Cupid didn’t strike immediately – Pete admits he had a crush on another girl at the time – but they eventually ran into each other online. It was Becky who first asked Pete out, and it was after their first date, swing dancing at CJ’s in Moscow, when he first saw how fun and spontaneous she could be, that he realized he might have stumbled into something special.

He had just accepted a job in Walla Walla, but they made it work, keeping in touch throughout the weeks by chatting over the phone and online, and visiting each other on alternating weekends.

“Over the first few months she started cluing me in about the health issues she had and the cancer she had as a child. But honestly, for me, it was kind of a non-factor for me because of how much I liked her,” he said.

They had been dating for nearly two years when he asked her to be his wife, and in March 2007 they were married.

He moved back to the area, and they lived together in Moscow. They went on trips together to Hawaii, Mexico, Florida, several times to Canada and to Las Vegas for her 21st birthday.

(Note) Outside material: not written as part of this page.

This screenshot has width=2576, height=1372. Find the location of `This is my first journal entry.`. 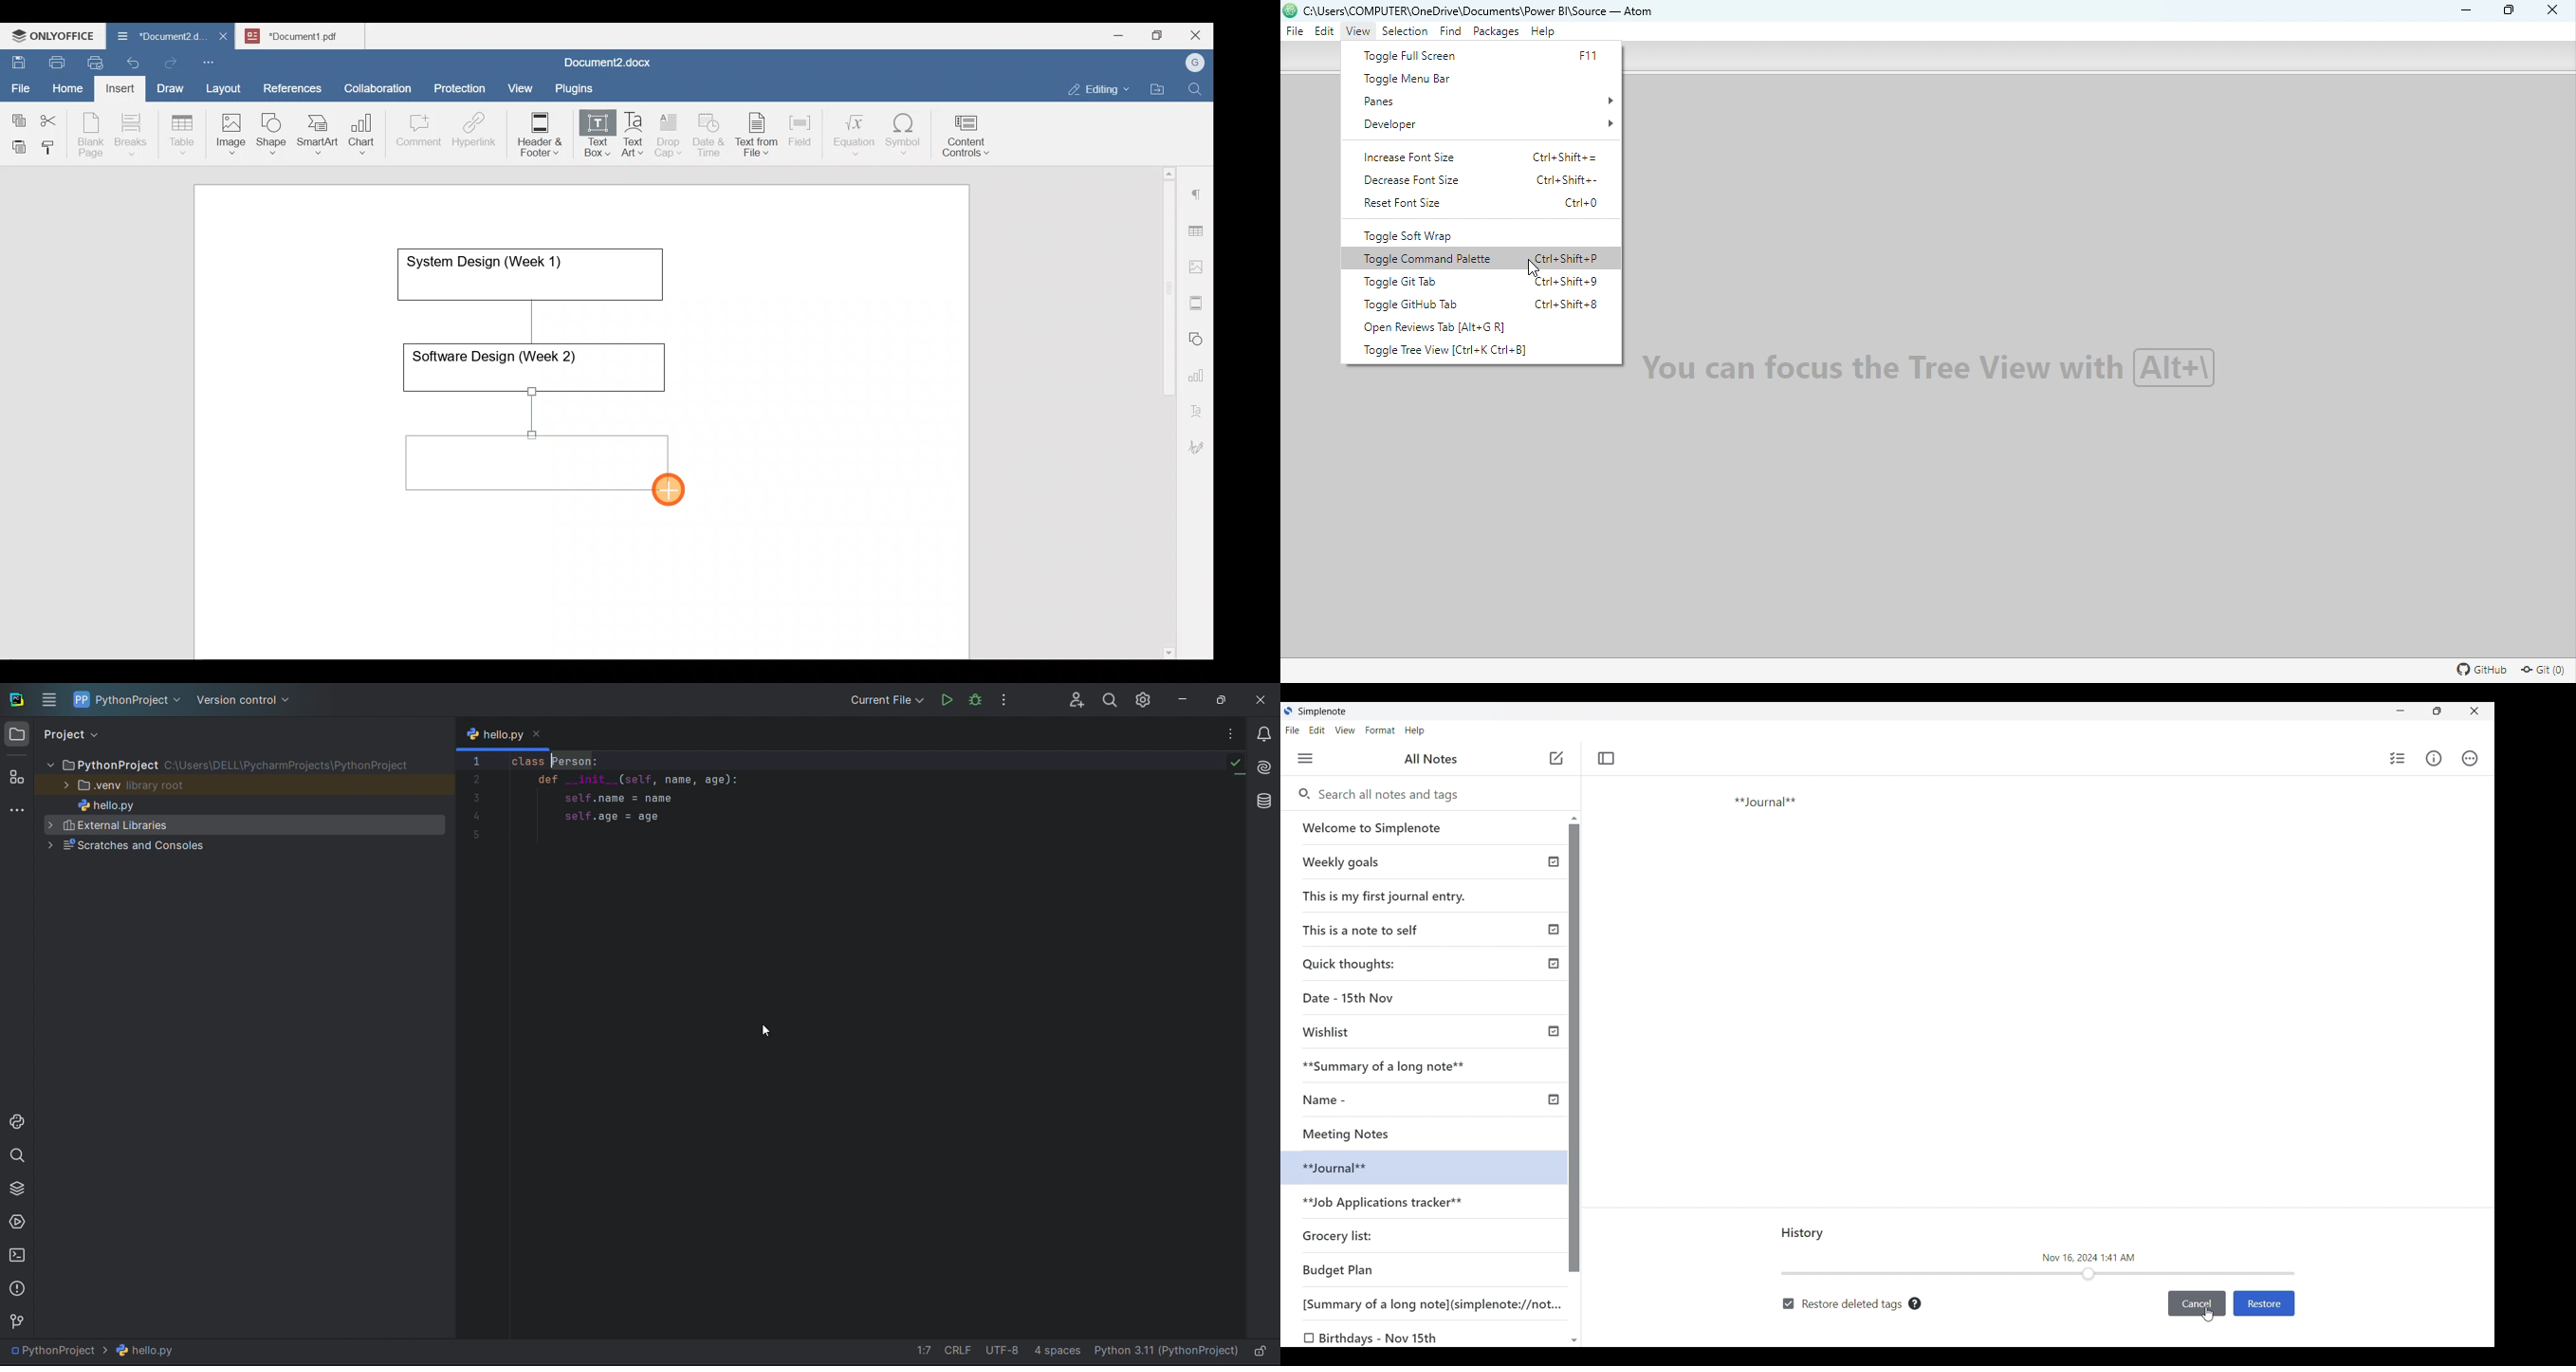

This is my first journal entry. is located at coordinates (1385, 895).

She liked horror and science fiction movies, the Latah County fair, and was willing to put up with his obsession with baseball.

Pete said his favorite memories with her were just the two of them at home, watching television or playing games or with their cats. He often was working multiple jobs, and said he enjoyed knowing he was coming home to her at the end of the day.

Because Becky didn’t have much confidence in her driving, each year Pete took her to Spokane for her checkup with her cardiologist.

For several years, he remembers them seeming fairly routine. There would be an echocardiogram to see how her heart was doing, and the doctor would say she was doing about the same, perhaps make an adjustment to her medication.

But when they went in for their checkup in the fall of 2012, the routine changed.

She was told her heart was failing, that she needed a transplant for both her heart and one lung.

Over the next 18 months that hope for a transplant rose, then was later dashed. Becky died at home with family April 16, 2014, from complications due to heart failure.

‘Mini bucket list’

Before the end, however, was also a trip to the Oregon Coast, where, her mother said, Becky wanted to dip her toes in the ocean. There was a first helicopter ride and a first sip of sake, which Becky had always wanted to try.

They were things on a sort of “mini bucket list” Donna said, and through most of it, Becky wore the smile she was well-known for.

There weren’t too many things on her list because Becky had lived her whole life like it was a bucket list, Donna said.

When she was 3 years old they weren’t sure whether she was to live, and they are grateful to have had her for as much longer as they did.

“But it was long enough, so many years between, we kind of forgot about that part,” Delbert added.